Instruction Operand Encoding

Op/En Tuple Type Operand 1 Operand 2 Operand 3 Operand 4
A NA ModRM:reg (r, w) ModRM:r/m (r) NA NA
B NA ModRM:reg (w) VEX.vvvv (r) ModRM:r/m (r) NA
C Tuple1 Scalar ModRM:reg (w) EVEX.vvvv (r) ModRM:r/m (r) NA

Description

Subtract the low double-precision floating-point value in the second source operand from the first source operand and stores the double-precision floating-point result in the low quadword of the destination operand.

The second source operand can be an XMM register or a 64-bit memory location. The first source and destination operands are XMM registers.

128-bit Legacy SSE version: The destination and first source operand are the same. Bits (MAXVL-1:64) of the corresponding destination register remain unchanged.

VEX.128 and EVEX encoded versions: Bits (127:64) of the XMM register destination are copied from corresponding bits in the first source operand. Bits (MAXVL-1:128) of the destination register are zeroed.

EVEX encoded version: The low quadword element of the destination operand is updated according to the writemask.

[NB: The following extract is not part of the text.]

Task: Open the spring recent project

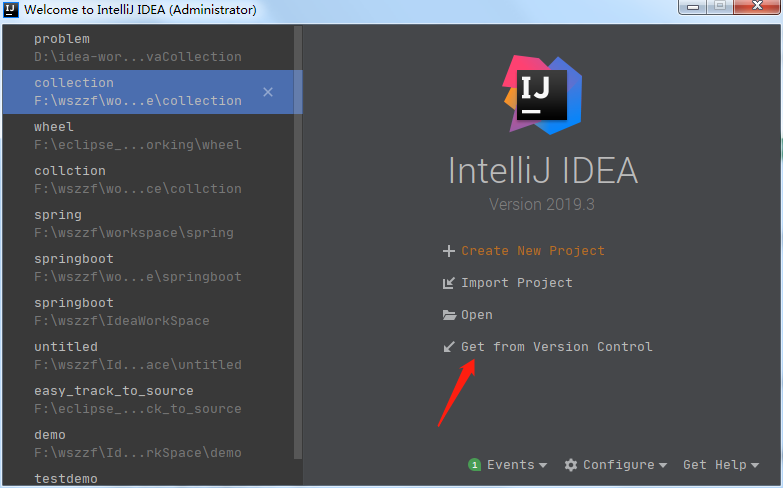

Software should ensure VSUBSD is encoded with VEX.L=0. Encoding VSUBSD with VEX.L=1 may encounter unpre-dictable behavior across different processor generations.

Operation

VSUBSD (EVEX encoded version)

IF (SRC2 *is register*) AND (EVEX.b = 1)

THEN

SET_ROUNDING_MODE_FOR_THIS_INSTRUCTION(EVEX.RC);

ELSE

SET_ROUNDING_MODE_FOR_THIS_INSTRUCTION(MXCSR.RC);

FI;

IF k1[0] or *no writemask*

THEN

DEST[63:0] := SRC1[63:0] - SRC2[63:0]

ELSE

IF *merging-masking*

; merging-masking

THEN *DEST[63:0] remains unchanged*

ELSE

; zeroing-masking

THEN DEST[63:0] := 0

FI;

FI;

DEST[127:64] := SRC1[127:64]

DEST[MAXVL-1:128] := 0

VSUBSD (VEX.128 encoded version)

DEST[63:0] := SRC1[63:0] - SRC2[63:0]

DEST[127:64] := SRC1[127:64]

DEST[MAXVL-1:128] := 0

SUBSD (128-bit Legacy SSE version)

DEST[63:0] := DEST[63:0] - SRC[63:0]

DEST[MAXVL-1:64] (Unmodified)

Intel C/C++ Compiler Intrinsic Equivalent

VSUBSD __m128d _mm_mask_sub_sd (__m128d s, __mmask8 k, __m128d a, __m128d b);

VSUBSD __m128d _mm_maskz_sub_sd (__mmask8 k, __m128d a, __m128d b);

VSUBSD __m128d _mm_sub_round_sd (__m128d a, __m128d b, int);

VSUBSD __m128d _mm_mask_sub_round_sd (__m128d s, __mmask8 k, __m128d a, __m128d b, int);

VSUBSD __m128d _mm_maskz_sub_round_sd (__mmask8 k, __m128d a, __m128d b, int);

SUBSD __m128d _mm_sub_sd (__m128d a, __m128d b);

SIMD Floating-Point Exceptions

Overflow, Underflow, Invalid, Precision, Denormal

Other Exceptions

VEX-encoded instructions, see Table 2-20, “Type 3 Class Exception Conditions”.
EVEX-encoded instructions, see Table 2-47, “Type E3 Class Exception Conditions”.